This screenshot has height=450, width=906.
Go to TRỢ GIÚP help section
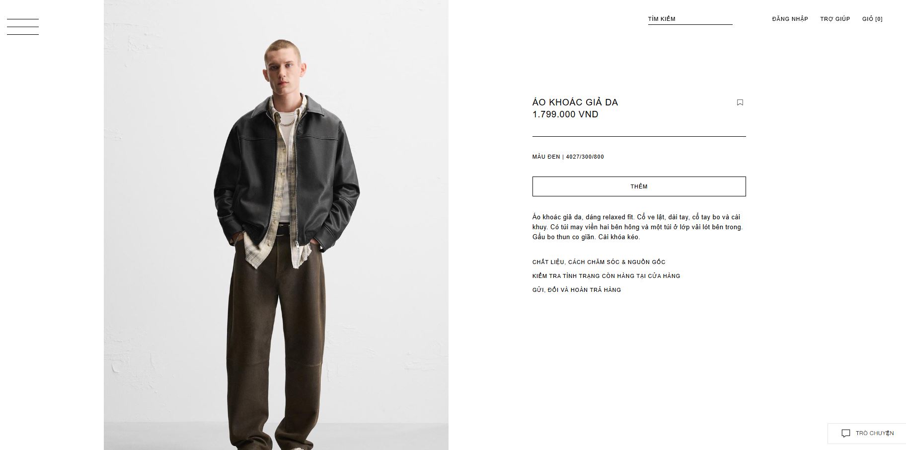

* * *

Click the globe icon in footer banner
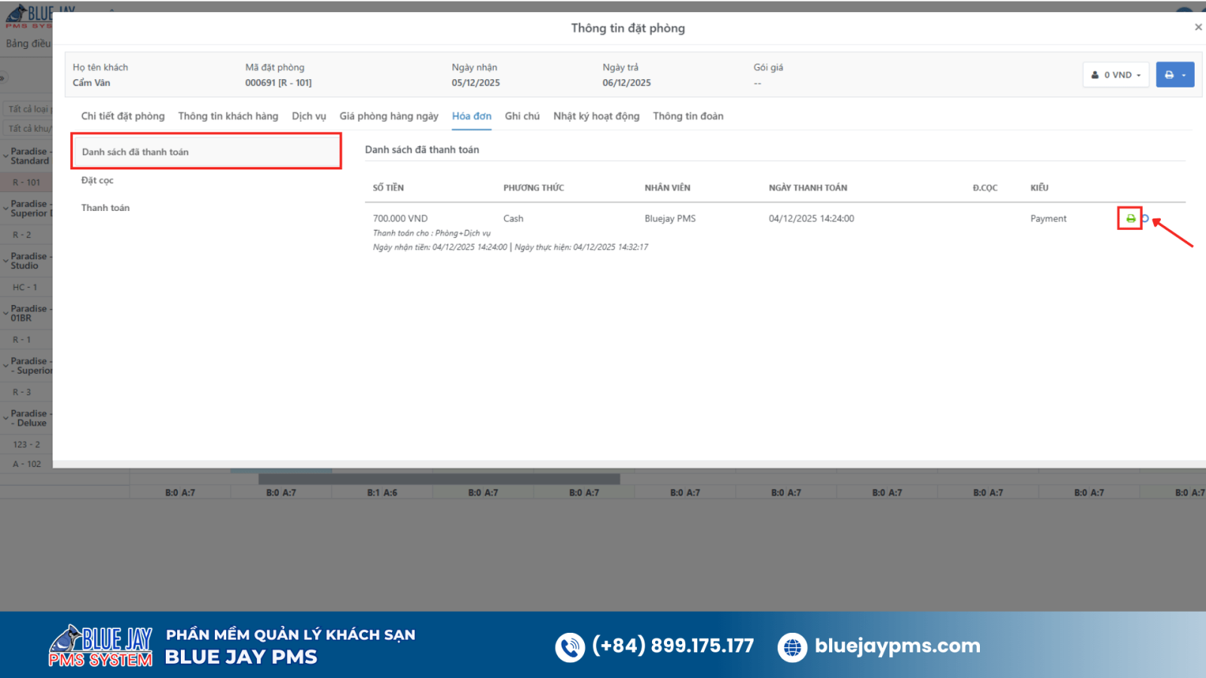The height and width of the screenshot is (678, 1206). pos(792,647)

---

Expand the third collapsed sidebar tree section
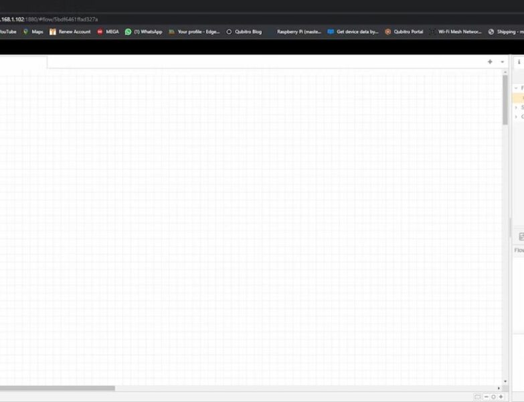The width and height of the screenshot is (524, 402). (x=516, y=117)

[Exercise aim]
Output the data from the line containing "This screenshot has height=450, width=906." through the line containing "Go to TRỢ GIÚP help section", inclusive, reproducing each line verbatim.

[The completed task]
This screenshot has height=450, width=906.
Go to TRỢ GIÚP help section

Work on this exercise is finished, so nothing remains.